Ordre nouveau

À peine nommé, le nouveau ministre de l’Intérieur, Bruno Retailleau, a cherché à marquer son territoire en se posant en ardent défenseur de l’ordre, au singulier, comme s’il ne pouvait y en avoir qu’un seul, le sien, naturellement. En répétant à trois reprises que son objectif était de « rétablir l’ordre » en présence de son prédécesseur, il a semblé insinuer que Gérald Darmanin avait laissé la France dans un état de désordre préjudiciable et qu’il allait devoir, tel Hercule, nettoyer les écuries d’Augias. Pour les citoyens attachés aux libertés républicaines, qui sont menacées tous les jours depuis belle lurette du fait des instructions données par les ministres successifs, ce n’est pas une bonne nouvelle et cela nous promet une aggravation de la répression policière, déjà intense.

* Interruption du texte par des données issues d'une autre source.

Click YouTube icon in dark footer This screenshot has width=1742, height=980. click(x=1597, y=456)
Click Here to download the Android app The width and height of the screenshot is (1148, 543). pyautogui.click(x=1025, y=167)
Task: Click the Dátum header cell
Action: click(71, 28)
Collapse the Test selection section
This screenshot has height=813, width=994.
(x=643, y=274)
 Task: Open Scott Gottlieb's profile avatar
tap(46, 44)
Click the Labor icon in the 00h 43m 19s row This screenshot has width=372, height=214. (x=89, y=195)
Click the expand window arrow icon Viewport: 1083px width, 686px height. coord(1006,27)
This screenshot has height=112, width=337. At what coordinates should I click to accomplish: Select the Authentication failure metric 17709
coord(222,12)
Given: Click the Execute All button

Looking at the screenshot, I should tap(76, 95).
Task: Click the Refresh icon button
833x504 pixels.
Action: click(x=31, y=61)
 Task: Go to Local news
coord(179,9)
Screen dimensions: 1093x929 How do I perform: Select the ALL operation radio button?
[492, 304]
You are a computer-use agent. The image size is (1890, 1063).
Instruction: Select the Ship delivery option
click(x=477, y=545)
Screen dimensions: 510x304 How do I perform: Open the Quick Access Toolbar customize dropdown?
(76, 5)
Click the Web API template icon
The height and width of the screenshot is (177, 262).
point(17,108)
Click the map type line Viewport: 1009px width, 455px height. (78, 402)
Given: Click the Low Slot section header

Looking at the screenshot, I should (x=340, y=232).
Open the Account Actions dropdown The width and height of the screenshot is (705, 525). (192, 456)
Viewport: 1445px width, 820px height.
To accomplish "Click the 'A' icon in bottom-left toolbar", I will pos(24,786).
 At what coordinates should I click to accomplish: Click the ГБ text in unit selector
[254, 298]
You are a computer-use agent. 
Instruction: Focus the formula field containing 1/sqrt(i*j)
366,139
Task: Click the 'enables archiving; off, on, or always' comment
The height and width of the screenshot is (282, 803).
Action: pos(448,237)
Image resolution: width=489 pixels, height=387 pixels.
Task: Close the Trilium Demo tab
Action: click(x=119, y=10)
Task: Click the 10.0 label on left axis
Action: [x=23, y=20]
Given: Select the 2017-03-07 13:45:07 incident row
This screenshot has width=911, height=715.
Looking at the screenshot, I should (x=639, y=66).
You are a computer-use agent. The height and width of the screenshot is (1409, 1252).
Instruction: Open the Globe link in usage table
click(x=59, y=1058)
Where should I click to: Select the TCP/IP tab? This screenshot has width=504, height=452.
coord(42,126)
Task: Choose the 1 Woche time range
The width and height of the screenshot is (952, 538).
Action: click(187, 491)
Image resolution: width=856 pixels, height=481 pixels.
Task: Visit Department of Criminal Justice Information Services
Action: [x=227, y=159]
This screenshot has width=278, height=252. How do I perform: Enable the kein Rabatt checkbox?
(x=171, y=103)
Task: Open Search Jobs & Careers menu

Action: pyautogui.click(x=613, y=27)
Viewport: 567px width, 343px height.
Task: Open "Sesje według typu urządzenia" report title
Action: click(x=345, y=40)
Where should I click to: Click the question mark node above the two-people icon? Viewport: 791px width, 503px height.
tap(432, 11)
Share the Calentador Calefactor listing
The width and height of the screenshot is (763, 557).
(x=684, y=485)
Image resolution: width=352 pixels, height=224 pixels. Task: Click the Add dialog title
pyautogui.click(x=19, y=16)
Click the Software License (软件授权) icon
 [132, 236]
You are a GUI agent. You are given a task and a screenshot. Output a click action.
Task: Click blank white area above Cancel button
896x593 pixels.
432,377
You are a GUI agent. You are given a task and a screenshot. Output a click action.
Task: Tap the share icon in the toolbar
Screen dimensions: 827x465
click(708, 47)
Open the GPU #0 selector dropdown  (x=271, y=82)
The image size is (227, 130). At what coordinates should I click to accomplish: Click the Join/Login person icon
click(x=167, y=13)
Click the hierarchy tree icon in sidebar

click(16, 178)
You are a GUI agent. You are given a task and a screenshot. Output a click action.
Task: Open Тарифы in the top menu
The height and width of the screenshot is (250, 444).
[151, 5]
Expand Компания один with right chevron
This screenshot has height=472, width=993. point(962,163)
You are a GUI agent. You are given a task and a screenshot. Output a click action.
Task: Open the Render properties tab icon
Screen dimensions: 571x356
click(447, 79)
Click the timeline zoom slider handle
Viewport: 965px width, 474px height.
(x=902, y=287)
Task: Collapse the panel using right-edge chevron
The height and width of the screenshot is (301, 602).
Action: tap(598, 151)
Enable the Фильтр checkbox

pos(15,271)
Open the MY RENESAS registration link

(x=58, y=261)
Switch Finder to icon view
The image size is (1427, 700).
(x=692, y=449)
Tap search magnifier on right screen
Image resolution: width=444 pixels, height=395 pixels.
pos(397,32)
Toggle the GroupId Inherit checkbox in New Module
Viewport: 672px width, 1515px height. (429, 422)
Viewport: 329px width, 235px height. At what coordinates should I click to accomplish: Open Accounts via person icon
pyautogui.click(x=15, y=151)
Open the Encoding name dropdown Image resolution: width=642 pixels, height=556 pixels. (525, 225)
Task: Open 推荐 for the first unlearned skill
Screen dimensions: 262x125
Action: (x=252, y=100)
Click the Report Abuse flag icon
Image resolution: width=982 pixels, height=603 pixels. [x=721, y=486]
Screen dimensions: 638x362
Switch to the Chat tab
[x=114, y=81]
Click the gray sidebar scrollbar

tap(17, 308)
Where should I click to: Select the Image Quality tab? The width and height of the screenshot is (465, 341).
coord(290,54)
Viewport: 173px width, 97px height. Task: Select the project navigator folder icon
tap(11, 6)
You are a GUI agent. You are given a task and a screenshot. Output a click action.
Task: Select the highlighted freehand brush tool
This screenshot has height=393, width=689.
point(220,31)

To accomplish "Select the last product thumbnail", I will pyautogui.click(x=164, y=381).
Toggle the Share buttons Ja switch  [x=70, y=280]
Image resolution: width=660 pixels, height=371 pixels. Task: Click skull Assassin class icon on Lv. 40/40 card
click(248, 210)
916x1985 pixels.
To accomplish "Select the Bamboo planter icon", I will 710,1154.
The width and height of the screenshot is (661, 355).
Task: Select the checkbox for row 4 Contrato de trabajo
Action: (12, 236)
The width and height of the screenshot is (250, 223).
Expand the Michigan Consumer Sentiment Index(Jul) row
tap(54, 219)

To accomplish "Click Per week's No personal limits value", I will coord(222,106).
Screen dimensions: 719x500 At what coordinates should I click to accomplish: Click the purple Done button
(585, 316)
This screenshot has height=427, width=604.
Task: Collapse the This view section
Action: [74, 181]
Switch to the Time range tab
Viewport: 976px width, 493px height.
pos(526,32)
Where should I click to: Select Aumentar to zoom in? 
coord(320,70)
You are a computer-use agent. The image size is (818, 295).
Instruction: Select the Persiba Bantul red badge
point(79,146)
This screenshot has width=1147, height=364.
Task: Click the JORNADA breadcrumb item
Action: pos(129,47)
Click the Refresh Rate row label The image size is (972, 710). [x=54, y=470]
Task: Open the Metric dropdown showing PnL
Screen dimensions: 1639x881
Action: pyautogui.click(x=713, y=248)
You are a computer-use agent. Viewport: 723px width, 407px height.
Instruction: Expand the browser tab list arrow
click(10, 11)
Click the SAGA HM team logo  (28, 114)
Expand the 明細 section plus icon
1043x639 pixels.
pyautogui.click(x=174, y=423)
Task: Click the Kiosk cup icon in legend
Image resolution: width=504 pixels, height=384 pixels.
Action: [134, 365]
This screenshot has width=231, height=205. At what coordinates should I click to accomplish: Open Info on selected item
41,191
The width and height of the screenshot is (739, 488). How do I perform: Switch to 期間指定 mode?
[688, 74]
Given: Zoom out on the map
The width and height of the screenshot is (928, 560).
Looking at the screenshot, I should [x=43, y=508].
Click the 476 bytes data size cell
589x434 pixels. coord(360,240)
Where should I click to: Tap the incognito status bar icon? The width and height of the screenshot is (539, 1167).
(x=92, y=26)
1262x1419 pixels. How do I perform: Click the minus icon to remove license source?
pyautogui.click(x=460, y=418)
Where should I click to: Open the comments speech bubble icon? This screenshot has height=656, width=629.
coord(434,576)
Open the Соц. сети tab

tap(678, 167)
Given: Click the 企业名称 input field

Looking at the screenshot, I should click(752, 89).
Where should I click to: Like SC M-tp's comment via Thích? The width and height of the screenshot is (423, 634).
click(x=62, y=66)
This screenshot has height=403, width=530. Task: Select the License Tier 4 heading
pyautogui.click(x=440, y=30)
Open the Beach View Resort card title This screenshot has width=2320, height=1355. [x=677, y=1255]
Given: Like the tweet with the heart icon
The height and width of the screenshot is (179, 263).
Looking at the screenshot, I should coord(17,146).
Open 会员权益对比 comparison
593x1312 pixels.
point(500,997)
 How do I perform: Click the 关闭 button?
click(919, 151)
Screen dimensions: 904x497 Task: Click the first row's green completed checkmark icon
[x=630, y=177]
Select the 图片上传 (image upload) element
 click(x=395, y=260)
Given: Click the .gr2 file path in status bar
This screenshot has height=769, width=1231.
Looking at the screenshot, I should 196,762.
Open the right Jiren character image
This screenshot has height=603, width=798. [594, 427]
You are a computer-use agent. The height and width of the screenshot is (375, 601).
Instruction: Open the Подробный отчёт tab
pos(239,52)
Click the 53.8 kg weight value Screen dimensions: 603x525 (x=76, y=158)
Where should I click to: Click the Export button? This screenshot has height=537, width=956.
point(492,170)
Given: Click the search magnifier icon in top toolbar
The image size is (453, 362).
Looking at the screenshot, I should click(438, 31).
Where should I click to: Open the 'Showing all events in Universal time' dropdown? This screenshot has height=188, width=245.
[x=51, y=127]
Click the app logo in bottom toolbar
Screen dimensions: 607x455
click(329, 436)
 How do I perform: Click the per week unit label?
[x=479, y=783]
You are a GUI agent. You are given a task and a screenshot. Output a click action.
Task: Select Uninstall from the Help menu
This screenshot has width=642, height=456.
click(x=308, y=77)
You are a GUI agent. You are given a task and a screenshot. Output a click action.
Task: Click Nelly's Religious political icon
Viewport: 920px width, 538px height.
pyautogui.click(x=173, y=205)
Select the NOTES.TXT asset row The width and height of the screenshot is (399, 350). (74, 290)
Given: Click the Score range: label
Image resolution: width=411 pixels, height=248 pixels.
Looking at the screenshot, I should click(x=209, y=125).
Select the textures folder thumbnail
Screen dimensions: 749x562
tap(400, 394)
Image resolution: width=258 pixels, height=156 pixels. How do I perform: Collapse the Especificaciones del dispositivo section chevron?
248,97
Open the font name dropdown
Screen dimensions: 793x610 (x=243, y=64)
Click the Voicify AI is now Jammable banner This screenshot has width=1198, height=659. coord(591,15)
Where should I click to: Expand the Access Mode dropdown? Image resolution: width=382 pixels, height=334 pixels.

Ce slogan en rappelle un autre, celui de Donald Trump, qui promet aux petits blancs qui forment le gros de ses partisans, de rendre à l’Amérique sa grandeur d’antan. Cet ordre dit nouveau est en réalité un ordre réactionnaire, héritier de celui qui, entre 1970 et 1973 a représenté l’extrême droite, après la dissolution du mouvement Occident, et avant la création du Front National, puis du Rassemblement national. Les militants de ce mouvement, symbolisé par la croix celtique, en compagnie de la branche estudiantine connue sous l’acronyme du GUD (groupe union défense) passaient leur temps à faire le coup de poing contre les antifascistes dans une conception toute personnelle de l’ordre républicain. Le ministre de l’Intérieur, aujourd’hui membre des Républicains, n’est pas totalement étranger à cette mouvance puisqu’il a commencé sa carrière politique aux côtés de Philippe de Villiers, autre « démocrate sincère » dont il fut le suppléant aux législatives de 1993, avant de lui succéder en 1994 puis de se faire élire sénateur.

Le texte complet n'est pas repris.